In order to make the most of the two-week season, the team is maintaining a narrow focus on being 1-0 for each game. Looking ahead to future opponents and considering tournament seedings have a time and a place, Curry said, but not during a late-season run.
“All four [remaining games] are important,” Curry said. “A win in this league is a win in this league at this time of year. Teams at 7-9 and 8-8 and 9-7 [in SEC play] have gotten in [to the NCAA Tournament]. That’s what gives us hope and we need to finish strong for a lot of reasons.”
The grit the Crimson Tide, which is now 5-7 in conference games, showed in its 82-79 win at Ole Miss helped the team to its first win in three weeks. Sophomore guard Jordan Lewis said winning despite trailing by nine points in the first quarter shows how far the team has come.
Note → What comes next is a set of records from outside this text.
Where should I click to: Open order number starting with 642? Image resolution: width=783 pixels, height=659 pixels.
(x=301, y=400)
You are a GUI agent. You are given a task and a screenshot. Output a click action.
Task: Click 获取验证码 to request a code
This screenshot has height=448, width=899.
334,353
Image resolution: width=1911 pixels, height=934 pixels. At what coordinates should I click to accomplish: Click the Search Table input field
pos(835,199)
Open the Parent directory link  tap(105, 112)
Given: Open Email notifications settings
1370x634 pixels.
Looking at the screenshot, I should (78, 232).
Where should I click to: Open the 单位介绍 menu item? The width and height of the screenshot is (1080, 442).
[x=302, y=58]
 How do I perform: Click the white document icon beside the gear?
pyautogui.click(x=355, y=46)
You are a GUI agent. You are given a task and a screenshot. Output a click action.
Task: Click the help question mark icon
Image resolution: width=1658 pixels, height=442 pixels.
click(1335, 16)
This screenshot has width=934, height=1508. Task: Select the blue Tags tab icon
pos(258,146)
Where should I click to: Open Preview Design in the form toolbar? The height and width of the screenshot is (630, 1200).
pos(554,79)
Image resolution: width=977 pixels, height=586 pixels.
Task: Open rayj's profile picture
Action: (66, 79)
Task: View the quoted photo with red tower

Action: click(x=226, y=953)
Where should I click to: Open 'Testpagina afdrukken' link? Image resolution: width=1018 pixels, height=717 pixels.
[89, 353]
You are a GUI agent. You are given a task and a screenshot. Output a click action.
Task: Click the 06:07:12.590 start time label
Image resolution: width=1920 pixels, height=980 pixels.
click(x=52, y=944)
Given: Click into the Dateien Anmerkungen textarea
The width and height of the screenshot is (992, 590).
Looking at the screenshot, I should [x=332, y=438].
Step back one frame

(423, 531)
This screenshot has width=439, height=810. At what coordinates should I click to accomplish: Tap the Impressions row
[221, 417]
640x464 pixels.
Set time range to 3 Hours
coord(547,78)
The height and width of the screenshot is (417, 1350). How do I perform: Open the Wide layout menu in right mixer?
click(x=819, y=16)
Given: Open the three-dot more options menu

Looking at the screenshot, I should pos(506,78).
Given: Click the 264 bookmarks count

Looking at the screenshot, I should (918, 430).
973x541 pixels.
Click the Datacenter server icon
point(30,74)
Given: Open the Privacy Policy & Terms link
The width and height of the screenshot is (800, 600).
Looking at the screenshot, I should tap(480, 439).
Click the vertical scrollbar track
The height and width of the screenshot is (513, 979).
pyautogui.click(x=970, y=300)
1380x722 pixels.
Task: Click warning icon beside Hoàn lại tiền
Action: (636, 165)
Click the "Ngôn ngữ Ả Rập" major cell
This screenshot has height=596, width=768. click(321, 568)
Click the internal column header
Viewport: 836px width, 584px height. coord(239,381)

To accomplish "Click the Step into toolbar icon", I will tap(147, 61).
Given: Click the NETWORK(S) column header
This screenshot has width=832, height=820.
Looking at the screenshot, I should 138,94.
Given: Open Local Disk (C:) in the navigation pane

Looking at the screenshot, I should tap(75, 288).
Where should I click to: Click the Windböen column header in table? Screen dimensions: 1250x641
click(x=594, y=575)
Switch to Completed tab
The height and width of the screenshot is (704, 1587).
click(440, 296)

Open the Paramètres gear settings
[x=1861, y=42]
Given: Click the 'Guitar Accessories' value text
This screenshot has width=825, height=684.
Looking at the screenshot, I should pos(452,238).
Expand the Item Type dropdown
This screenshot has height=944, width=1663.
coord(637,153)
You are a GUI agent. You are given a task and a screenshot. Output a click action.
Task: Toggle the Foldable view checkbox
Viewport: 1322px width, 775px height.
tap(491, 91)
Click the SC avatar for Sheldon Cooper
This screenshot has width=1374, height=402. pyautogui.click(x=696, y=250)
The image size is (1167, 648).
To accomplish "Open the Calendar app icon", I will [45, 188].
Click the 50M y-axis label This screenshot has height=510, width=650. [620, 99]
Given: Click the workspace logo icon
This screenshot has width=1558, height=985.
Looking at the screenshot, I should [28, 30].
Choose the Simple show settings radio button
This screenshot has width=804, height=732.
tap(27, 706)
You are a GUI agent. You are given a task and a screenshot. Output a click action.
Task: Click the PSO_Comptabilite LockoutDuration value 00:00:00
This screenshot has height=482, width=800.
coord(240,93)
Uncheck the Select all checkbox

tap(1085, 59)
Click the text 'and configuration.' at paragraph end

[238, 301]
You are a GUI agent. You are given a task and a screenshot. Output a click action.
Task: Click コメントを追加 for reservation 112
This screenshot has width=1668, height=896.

“When things get down in games, we have to learn to stay together,” Lewis said. “I feel like last year we had a problem with facing adversity, and I feel like this year we built on to that. If you trust each other, and at the end of the day you play hard and give everything you have, most of the time you get the result you want.”
For the players to get the result they want on the road at Tennessee on Thursday, Curry said they must improve in the areas coaches pinpoint in practice. She added that has been the key to Alabama’s three wins over the Lady Vols in the last two seasons.
“I feel like our kids have gone out and executed the game plan,” Curry said. “That’s something that has fluctuated [this year] and we haven’t been consistent at. When we do that, we’re at our best, and those [three wins] are perfect examples of when we’ve gone out and executed the game plan.”
Instead of using those past successes as a motivator for Thursday’s game, Curry took the opposite approach, pointing out that Alabama has never won in Knoxville in the 54-game history of the series.
Mercedes Russell, Tennessee’s 6-foot-6 center, will do all she can to keep it that way. Russell leads the SEC in field goal percentage at 63.4 percent and nearly averages a double-double (16.4 points and 8.8 rebounds per game).
“[We need to] rebound and box out and just try to limit her touches,” senior forward NeNe Bolton said. “She’s a great player, so credit to her. But [our strategy is] just sticking to the game plan and doing everything coaches have emphasized for the week.”
Playing the 11th-ranked team in the country on the road may not exactly seem like a treat, but Alabama views the road trip, as well as its Valentine’s Day dinner, as a chance to grow closer as a team.
After the win against Ole Miss, coaches had Gus’s World Famous Fried Chicken delivered to the team bus, and the team stopped for ice cream on the way back to Tuscaloosa. Curry, Lewis and Bolton shared a laugh over the less-than-perfect quality of the ice cream, but said they enjoyed the time the players and coaches spent with one another.
“I think [those experiences bring us closer],” Bolton said. “It just builds those memories that we’ll look back and laugh about and cherish those moments.”